Reid Plumbo: Right on target

Eight years into a career with aerospace manufacturer Lockheed Martin, Reid Plumbo (Aero ’05) suddenly switched jobs. One day he was working on a propeller for a British army surveillance drone. “Two weeks later, I was meeting with a vendor talking about the glass thickness of a picture frame,” said Plumbo, now the lead product development manager for housewares at Target in Minneapolis.

The leap from aerospace engineering to housewares wasn’t as great as it would seem. Whether engineering unmanned aircraft or designing cookware and fireplace tools, Plumbo said the job begins with a question: “What does this product have to do?” The British military aircraft had to fly and perform in subzero cold, broiling heat, and rough use. Target cookware had to survive—the dishwasher.

“Serendipity combined with flexibility has been an incredible enabler in my career.”

–Reid Plumbo

“These things needed to function, they needed to do what they said they were going to do on the label,” Plumbo said. “And so when I came to Target I found that very natural.”Plumbo had piloted a course toward aerospace engineering ever since he was a kid, building models and flying radio-controlled aircraft. When he entered the College of Science and Engineering in 2002, he imagined he would be designing the next generation of fighter jets or commercial airliners.

“I was sure I could do it all by myself out of my notebook, just like a problem in my aerodynamics textbook,” he said. “In reality, when I got there, it was way more collaborative than that.” When he started at Lockheed Martin’s Eagan, Minn. plant in 2005, he said, “I was designing the coupler for a pipe for a computer system for a rack of computer systems for an airplane.”

He was taken aback by the project’s narrowness but undeterred. His coupler project was short-lived. Soon he found himself on a team designing unmanned aircraft. For eight years, he worked with “a really talented group of people” developing drones with wingspans up to 16 feet, used for a variety of commercial and military purposes.

He discovered as much as he liked designing planes, he enjoyed leading people even more. “I like the more collaborative end of engineering rather than the heads-down, the grind-it-out-at-your-desk kind of engineering,” Plumbo said.

Unfortunately, in 2010, Lockheed announced it would move its unmanned aircraft program to New York. “Being a Minnesota guy and having connections—I have family here and everything—I just didn’t want to move,” said Plumbo. “My wife, the same thing. Her family is here.”

So he looked close to home, including Target, where his wife already worked. He liked the company and knew it needed engineers. “The big reason I wanted to do that was to learn something new and to explore that more collaborative side of engineering.”

He landed a job with Target in 2011. Now he leads a team that designs kitchenware, fireplace tools and accessories, storage and organization products, and decorative hardware.

The challenge, he said, is not the difference in products, but the difference in working culture. Where once he was surrounded by engineers, now he is joined by industrial designers, marketing people, designers who specialize in sourcing and packaging, and others with their own language.
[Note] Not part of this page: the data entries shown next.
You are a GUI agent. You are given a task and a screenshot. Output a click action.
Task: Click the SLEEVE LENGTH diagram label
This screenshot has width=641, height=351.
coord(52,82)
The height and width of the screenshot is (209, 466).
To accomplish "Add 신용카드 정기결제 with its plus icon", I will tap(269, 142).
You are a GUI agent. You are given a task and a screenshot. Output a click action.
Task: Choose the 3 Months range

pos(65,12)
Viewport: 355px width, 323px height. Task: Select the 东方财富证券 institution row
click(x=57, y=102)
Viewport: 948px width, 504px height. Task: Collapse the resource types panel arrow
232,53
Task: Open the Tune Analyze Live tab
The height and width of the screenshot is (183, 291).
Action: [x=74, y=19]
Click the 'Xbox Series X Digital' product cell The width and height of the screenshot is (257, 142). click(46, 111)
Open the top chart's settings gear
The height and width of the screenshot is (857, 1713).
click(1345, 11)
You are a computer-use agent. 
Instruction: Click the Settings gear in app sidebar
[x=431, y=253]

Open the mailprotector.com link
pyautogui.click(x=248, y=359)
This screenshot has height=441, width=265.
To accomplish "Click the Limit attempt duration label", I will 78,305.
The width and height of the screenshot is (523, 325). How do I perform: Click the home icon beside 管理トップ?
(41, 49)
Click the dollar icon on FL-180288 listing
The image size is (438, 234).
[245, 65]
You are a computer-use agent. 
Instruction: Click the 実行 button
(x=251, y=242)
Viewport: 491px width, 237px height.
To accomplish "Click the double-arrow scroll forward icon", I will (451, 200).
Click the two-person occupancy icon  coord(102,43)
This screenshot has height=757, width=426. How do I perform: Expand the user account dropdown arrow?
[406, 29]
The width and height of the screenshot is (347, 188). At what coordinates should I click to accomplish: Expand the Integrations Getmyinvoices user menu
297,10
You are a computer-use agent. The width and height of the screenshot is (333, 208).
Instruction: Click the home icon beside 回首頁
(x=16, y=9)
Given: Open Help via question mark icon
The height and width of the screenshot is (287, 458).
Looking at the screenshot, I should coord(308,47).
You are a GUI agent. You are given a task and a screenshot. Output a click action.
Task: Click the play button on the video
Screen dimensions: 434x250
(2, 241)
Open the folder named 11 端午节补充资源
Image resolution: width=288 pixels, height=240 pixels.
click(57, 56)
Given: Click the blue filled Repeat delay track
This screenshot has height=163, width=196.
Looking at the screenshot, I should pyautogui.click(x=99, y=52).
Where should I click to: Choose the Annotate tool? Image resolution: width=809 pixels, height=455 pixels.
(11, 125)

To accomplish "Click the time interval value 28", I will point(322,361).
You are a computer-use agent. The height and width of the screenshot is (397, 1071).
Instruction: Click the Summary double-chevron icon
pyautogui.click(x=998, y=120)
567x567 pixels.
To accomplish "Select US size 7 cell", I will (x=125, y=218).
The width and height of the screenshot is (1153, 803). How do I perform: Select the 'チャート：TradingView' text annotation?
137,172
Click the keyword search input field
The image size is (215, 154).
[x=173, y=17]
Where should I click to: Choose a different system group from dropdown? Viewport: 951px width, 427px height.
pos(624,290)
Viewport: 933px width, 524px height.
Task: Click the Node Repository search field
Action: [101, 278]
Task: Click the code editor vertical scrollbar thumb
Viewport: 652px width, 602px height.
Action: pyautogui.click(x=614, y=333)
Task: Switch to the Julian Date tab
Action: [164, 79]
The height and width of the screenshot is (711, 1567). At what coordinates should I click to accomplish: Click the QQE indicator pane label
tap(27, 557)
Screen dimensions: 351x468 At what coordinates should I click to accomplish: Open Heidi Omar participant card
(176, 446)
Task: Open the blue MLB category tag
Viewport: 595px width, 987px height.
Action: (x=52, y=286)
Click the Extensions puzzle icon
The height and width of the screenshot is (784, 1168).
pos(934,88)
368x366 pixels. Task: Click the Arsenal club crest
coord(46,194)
“When you’re at an engineering company, you know how to communicate with other engineers,” said Plumbo. “It’s easy because you went to school with them, you grew up with them. We just get each other. You can show each other math and spreadsheets and things become obvious. When I came to Target, I realized those tools were not necessarily the right ones to use to communicate messages.”

“Serendipity combined with flexibility has been an incredible enabler in my career,” Plumbo said. “When I came to Target I had to learn to be flexible in new ways. I had to learn that there are people out there who aren’t exactly like me. And I needed to learn to communicate with them.”